I showed this analysis to my then supervisor and he said that I had not taken a representative sample. After revising my findings he said that my analysis was definitely not correct because the headquarters staff are professional statisticians and analysts with PhDs and higher degrees. I was correct and the potential savings paid for my entire annual salary for two years in just five hours of work on a Saturday.
 
I pointed out major flaws including the following:
* group quarters workload was overestimated and overstaffed and that office staff would run out of label processing sheets
* front loading in many instances was not necessary because of the high unemployment rate and retention of staff due to the recession.
* the majority of nonresponse follow up operation in some local census offices was going to last approximately three weeks.
* the non response follow up procedures never stated the time lapse between the three required visits before going to a proxy and some enumerators would attempt to conduct the visits all in a compressed time frame to meet production goals resulting in a higher proxy rate than expected.
* the procedures also never stated how to fill out a notice of visit properly or how to implement a system for the office to contact enumerators that a telephone interview was already completed and that they should not revisit or find a proxy for the household.
* strict production deadlines and intimidation would force census staff to resort to data falsification such as the Brooklyn incident.
 
Now that the decennial census is winding down and preparations for the 2020 are underway I look back and say the Census needs to:
* more thorough testing of operational procedures with a slightly staggered operational schedule so that local census offices can evaluate the field and office procedures before they are used.

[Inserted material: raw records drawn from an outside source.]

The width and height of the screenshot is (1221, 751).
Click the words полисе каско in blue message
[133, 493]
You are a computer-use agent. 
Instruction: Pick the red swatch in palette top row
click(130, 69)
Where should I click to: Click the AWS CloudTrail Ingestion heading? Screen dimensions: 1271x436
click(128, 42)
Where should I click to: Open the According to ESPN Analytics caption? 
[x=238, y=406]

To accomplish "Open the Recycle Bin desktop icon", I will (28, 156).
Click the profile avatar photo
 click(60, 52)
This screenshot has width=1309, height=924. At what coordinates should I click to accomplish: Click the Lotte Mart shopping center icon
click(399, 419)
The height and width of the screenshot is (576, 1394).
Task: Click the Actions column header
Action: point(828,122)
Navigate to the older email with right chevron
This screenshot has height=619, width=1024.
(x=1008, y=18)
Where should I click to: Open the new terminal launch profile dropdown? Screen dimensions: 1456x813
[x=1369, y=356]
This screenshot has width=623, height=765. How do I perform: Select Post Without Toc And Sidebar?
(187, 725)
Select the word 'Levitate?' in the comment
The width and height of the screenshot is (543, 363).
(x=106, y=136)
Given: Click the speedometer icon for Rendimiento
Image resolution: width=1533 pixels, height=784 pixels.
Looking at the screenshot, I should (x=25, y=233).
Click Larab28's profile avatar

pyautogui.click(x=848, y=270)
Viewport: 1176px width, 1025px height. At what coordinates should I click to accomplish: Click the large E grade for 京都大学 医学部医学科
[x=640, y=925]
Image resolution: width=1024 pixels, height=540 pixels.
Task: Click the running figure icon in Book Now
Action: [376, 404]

The dress rehearsal serves that purpose but having it a few years before while necessary does not prepare for the market conditions during the actual decennial.
* hire a team of professional proofreaders to ensure procedural manuals do not have typographical errors and errata
* have a better idea of their software requirements and set a cap on government contracts instead of paying per change.
 
In addition to these suggestions I am asking for a job. I realized that with the nation’s deficit at an all time high and vacancies being cancelled that this may not be possible. (asking for a performance linked compensation plan may definitely be out of the question) What I propose is I come to your office with a blank contract and you can simply write in my salary based on what you think I am worth. I simply want to be get back to work, prove myself and gain the respect of our top government leaders.
 
Since you are a high level government employee reading this now, I am asking you to give serious consideration to what I am asking.
I think the Commerce Department would be doing itself a great disfavor if it didn’t hire me. The 2010 Census cost taxpayers over 13 billion dollars and I truly believe I can save the Census at least one billion dollars. I have former federal employees who would be willing to substantiate these claims.  
If the 2020 Census dreams of truly going digital, and avoiding technology problems (such as the Harris handheld computers and PBOCS) and the money that was wasted away, you or Uncle Sam should seriously consider hiring me. I will allow you some time to digest this email. If you do not respond I will assume you are not interested.
 
Sincerely,
 
A Former 2010 Census Employee
 
 
2. our staffing authorization was for 200 field staff to work for four weeks. I predicted that based on my analysis to work four weeks we needed only 50 staff. If the additional 150 staff weren’t trained for one week each local census office could of saved itself about $100,000 dollars.